Em mais de 40 anos de carreira, é na Galeria Gestual a terceira vez em que vemos uma
exposição de pinturas da artista — a primeira vez foi em 1985, Pintura em Repouso, no
MARGS, e a segunda, em 2018, com
Alegre. A diferença é que agora o interesse parece ter se voltado para algo muito
próprio, algo do interior.
Em sua trajetória, a artista envolve cuidado não só na maneira de trabalhar, como
também na lida com os materiais. O que vemos nas pinturas são, na maioria, paisagens
da janela do seu ateliê e trabalhos antigos, retratados em tinta acrílica sobre tela. Eis
uma pista para lermos o título da exposição, Voltar & Procurar. O ato de voltar é uma
virada, torção do corpo na direção contrária à que vinha vindo, que permite ver o que
passou, mas com um olhar de quem foi. É uma virada que, no caso da Lia, faz
reaparecer uma ampla variedade de trabalhos já feitos, e também uma mesma paisagem
que todo dia é diferente. Os retratos, tanto dos trabalhos quanto da paisagem,
demonstram uma curiosidade, uma vontade de repeti-los, uma procura que percorre
lugares já conhecidos. Como é mesmo que foram feitos esses trabalhos que agora
aparecem pintados na tela? Quais são seus contornos? Que cores e texturas têm e
podem vir a ter? Que escala terão agora? Como se relacionam uns com os outros na tela
de pintura? Quais as muitas maneiras de pintar uma mesma árvore, um mesmo morro?
Quantos cavalinhos pintados podem surgir a partir de um cavalinho laranja? Com quais
pinceladas a paisagem pode ser pintada? Quais cores essa paisagem pode ter?

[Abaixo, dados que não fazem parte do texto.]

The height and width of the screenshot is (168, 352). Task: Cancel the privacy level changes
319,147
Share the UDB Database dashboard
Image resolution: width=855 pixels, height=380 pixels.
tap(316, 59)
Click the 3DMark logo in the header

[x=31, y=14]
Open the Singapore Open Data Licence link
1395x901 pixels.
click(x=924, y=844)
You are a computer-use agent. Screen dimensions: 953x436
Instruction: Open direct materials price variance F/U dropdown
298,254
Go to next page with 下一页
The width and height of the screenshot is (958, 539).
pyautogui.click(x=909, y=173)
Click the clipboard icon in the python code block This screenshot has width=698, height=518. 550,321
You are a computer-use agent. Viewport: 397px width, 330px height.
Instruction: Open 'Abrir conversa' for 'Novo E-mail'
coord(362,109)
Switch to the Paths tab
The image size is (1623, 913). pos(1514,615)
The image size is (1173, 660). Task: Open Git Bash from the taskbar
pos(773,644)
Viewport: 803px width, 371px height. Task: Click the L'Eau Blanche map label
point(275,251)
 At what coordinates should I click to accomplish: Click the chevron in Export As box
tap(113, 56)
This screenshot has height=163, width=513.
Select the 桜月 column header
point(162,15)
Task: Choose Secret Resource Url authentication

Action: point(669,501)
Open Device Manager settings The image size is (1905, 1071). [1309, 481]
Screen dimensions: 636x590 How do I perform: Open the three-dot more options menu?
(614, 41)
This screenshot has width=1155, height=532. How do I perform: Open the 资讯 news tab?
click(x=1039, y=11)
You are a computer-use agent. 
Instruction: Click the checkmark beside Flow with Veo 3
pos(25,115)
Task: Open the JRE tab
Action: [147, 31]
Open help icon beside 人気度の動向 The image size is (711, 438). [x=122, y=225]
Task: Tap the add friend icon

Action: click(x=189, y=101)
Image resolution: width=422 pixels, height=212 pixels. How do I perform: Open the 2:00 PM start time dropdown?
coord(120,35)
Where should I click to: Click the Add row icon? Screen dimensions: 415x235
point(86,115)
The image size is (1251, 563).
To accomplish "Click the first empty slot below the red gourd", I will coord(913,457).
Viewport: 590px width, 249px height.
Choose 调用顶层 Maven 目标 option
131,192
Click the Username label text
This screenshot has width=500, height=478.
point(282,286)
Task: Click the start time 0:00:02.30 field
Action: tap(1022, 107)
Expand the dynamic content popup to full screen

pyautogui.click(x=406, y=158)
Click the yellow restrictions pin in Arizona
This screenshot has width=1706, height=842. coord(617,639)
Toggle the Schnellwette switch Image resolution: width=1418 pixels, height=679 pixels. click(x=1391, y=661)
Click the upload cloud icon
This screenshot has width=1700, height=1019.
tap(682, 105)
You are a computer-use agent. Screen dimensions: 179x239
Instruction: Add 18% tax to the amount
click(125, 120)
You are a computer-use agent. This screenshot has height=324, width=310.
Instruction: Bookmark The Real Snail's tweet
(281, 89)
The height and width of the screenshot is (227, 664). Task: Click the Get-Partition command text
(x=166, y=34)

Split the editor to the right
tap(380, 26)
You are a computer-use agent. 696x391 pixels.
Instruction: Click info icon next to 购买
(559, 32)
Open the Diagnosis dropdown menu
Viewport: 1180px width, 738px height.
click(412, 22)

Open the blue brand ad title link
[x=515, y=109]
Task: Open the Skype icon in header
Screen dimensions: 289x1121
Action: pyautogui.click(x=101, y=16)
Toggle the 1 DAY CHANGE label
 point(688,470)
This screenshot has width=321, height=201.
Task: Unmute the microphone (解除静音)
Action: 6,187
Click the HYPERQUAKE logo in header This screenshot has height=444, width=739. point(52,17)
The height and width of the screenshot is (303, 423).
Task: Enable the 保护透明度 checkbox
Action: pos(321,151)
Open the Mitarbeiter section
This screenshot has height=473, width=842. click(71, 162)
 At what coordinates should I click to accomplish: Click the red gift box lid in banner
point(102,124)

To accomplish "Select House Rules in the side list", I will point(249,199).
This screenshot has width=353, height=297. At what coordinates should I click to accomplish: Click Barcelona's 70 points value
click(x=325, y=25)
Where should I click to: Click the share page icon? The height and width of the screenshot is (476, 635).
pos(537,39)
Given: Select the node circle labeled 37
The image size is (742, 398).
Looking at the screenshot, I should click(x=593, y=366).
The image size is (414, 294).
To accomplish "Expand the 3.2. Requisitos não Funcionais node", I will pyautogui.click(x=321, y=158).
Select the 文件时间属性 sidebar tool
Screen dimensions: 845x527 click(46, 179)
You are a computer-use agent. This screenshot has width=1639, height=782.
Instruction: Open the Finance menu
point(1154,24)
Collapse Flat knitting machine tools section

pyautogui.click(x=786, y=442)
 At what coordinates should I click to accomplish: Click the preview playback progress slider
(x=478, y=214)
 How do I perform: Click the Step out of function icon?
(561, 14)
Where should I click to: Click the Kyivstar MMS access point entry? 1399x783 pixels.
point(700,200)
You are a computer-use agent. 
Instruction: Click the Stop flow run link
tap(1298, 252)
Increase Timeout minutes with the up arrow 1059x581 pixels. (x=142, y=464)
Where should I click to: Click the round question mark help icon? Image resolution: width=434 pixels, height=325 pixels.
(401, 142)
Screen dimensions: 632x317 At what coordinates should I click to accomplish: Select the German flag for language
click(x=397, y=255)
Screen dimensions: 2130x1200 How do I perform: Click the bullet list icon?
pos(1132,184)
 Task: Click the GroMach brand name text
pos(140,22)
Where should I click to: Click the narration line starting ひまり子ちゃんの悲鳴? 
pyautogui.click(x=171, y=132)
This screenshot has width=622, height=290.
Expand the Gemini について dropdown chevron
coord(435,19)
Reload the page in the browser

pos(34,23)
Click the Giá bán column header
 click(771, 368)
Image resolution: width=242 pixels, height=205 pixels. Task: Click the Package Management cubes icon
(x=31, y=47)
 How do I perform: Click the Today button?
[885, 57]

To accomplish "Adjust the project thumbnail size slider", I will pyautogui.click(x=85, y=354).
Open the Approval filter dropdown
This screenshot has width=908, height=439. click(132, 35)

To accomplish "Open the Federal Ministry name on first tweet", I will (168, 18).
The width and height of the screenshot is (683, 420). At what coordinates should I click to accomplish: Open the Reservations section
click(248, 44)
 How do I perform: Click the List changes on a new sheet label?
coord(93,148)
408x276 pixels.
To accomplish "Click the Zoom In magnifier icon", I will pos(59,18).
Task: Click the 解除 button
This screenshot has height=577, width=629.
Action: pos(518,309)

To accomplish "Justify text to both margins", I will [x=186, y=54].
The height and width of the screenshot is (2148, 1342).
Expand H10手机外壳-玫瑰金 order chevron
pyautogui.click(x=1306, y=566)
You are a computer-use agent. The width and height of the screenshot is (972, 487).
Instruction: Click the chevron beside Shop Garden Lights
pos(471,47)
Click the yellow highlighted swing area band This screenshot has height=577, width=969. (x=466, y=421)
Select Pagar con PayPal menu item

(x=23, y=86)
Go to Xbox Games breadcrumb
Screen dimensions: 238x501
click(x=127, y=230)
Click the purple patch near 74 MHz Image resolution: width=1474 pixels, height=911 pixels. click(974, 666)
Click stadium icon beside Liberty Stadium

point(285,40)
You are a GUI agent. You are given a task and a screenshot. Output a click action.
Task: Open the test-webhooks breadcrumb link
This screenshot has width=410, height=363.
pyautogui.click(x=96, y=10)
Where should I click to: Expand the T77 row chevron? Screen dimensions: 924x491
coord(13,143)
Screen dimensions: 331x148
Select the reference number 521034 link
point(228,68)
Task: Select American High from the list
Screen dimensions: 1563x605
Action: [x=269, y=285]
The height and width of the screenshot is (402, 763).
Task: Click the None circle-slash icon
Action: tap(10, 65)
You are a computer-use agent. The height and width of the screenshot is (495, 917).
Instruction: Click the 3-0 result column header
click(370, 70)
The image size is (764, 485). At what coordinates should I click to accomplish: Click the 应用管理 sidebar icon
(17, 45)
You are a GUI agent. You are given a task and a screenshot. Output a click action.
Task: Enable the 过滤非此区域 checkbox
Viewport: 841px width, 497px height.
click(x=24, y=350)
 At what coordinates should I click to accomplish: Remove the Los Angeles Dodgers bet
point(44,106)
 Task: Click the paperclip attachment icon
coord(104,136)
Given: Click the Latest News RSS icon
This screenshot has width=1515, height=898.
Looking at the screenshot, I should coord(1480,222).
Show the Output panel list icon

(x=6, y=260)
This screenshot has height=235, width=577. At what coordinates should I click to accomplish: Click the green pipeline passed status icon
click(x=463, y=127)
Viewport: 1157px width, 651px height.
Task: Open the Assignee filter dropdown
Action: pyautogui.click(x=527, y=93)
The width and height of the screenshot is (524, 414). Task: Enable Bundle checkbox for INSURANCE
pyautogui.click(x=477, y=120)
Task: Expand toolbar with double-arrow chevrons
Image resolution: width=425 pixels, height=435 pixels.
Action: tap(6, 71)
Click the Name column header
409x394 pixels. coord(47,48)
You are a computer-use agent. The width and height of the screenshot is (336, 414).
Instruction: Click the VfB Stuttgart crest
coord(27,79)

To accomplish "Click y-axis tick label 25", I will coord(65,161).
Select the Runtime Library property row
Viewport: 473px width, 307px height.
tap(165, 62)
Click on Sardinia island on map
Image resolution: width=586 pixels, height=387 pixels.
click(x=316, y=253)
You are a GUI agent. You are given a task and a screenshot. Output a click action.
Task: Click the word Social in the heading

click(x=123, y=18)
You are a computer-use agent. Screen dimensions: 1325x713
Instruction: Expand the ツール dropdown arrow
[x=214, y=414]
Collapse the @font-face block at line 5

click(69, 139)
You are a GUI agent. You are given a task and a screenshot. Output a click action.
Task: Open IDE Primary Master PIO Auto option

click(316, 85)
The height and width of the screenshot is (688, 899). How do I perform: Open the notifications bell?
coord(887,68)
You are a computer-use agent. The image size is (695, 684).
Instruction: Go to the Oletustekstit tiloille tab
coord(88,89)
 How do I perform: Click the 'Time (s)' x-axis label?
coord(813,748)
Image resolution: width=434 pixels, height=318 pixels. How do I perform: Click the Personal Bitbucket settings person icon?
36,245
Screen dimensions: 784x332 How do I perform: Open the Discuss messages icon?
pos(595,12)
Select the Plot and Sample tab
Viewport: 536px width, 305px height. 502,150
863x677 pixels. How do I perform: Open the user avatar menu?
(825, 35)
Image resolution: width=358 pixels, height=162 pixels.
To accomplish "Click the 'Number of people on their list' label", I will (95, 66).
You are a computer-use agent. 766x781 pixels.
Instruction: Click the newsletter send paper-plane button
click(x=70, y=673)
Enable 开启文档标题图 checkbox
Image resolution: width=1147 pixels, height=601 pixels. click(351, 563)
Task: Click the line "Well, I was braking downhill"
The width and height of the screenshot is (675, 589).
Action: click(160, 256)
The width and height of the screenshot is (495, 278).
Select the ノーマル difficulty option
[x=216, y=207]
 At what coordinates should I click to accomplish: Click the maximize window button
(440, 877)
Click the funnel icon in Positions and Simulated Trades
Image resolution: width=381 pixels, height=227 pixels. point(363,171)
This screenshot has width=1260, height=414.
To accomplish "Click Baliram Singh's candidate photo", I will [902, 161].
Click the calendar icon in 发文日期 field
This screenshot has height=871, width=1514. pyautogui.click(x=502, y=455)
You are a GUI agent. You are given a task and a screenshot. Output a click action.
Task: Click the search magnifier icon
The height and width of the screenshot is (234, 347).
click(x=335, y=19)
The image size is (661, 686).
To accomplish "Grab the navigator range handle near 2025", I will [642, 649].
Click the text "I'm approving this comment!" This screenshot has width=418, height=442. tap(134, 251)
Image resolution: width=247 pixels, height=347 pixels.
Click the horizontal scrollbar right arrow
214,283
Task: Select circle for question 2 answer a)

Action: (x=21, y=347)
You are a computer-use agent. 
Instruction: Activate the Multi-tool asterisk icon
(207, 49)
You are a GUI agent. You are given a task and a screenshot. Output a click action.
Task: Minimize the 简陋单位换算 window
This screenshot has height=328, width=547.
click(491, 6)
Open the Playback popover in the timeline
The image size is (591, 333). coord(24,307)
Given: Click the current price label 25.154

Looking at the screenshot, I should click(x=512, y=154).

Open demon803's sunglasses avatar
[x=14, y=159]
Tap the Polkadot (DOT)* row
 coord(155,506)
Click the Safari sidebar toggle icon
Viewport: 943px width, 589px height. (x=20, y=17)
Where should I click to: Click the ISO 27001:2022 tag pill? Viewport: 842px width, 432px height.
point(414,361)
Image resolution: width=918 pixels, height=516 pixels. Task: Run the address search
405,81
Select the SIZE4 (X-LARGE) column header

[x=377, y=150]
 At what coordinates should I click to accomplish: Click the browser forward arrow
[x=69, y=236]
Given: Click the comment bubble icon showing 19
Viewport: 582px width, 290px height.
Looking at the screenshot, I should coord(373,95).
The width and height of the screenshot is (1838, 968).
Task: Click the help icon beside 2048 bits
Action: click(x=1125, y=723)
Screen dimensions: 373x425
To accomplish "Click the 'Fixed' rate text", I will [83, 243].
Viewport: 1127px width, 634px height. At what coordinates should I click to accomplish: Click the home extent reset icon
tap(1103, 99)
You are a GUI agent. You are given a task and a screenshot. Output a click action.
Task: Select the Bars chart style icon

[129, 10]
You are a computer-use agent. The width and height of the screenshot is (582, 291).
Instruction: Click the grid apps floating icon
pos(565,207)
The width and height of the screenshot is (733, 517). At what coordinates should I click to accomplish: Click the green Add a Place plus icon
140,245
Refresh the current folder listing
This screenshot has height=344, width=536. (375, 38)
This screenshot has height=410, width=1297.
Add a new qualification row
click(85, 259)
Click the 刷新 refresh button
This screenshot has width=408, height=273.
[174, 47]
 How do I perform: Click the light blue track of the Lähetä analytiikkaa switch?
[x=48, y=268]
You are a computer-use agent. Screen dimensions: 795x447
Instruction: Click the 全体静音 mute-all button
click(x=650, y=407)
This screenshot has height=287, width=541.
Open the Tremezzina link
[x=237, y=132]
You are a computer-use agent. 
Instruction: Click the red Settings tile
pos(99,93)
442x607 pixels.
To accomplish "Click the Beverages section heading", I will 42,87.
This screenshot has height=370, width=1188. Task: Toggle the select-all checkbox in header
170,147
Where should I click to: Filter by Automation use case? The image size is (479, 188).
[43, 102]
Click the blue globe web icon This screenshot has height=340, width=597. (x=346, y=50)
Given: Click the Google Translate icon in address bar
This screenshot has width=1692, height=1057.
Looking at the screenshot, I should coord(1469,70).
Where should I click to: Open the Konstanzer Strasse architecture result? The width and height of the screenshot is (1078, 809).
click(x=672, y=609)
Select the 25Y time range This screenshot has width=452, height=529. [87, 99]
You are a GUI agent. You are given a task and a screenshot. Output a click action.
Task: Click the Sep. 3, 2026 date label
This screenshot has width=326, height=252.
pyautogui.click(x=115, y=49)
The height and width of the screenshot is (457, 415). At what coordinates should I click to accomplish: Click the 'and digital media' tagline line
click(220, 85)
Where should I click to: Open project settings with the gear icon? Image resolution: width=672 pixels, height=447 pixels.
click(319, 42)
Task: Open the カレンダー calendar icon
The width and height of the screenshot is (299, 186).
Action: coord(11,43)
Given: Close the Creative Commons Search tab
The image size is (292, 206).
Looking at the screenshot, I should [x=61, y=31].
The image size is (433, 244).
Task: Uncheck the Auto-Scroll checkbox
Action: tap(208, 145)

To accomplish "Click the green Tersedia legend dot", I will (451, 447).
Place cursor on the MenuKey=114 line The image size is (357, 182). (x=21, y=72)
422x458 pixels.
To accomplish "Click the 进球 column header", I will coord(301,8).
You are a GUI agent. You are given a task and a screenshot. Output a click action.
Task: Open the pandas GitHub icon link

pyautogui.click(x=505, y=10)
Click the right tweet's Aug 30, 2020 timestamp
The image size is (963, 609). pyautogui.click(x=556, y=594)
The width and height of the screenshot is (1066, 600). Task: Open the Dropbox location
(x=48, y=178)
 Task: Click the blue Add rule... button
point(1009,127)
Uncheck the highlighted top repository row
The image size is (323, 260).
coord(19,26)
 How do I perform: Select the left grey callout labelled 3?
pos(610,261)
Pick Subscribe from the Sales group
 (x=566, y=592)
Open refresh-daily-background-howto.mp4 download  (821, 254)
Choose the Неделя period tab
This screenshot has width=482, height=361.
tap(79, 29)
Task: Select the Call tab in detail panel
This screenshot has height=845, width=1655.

Junto às pinturas, vemos também outros objetos, como as bonecas furadas, que
convidam à interioridade. Olhamos para dentro delas e elas já não separam o interior
do exterior, mas sim, deixam que o que é de fora se aqueça dentro delas e o que é de
dentro saia para esquentar o exterior. Diante desse vasto conjunto de obras, caberia
perguntar: por que voltar aos trabalhos antigos e insistir sobre a mesma paisagem na
pintura? Conhecendo seu gosto pelo avesso, aposto que minha mãe responderia que, ao
mesmo tempo que traz frescor para esses trabalhos, também os aquece. Assim como a
paisagem, que fica mais aquecida a cada vez que entra pra dentro do ateliê.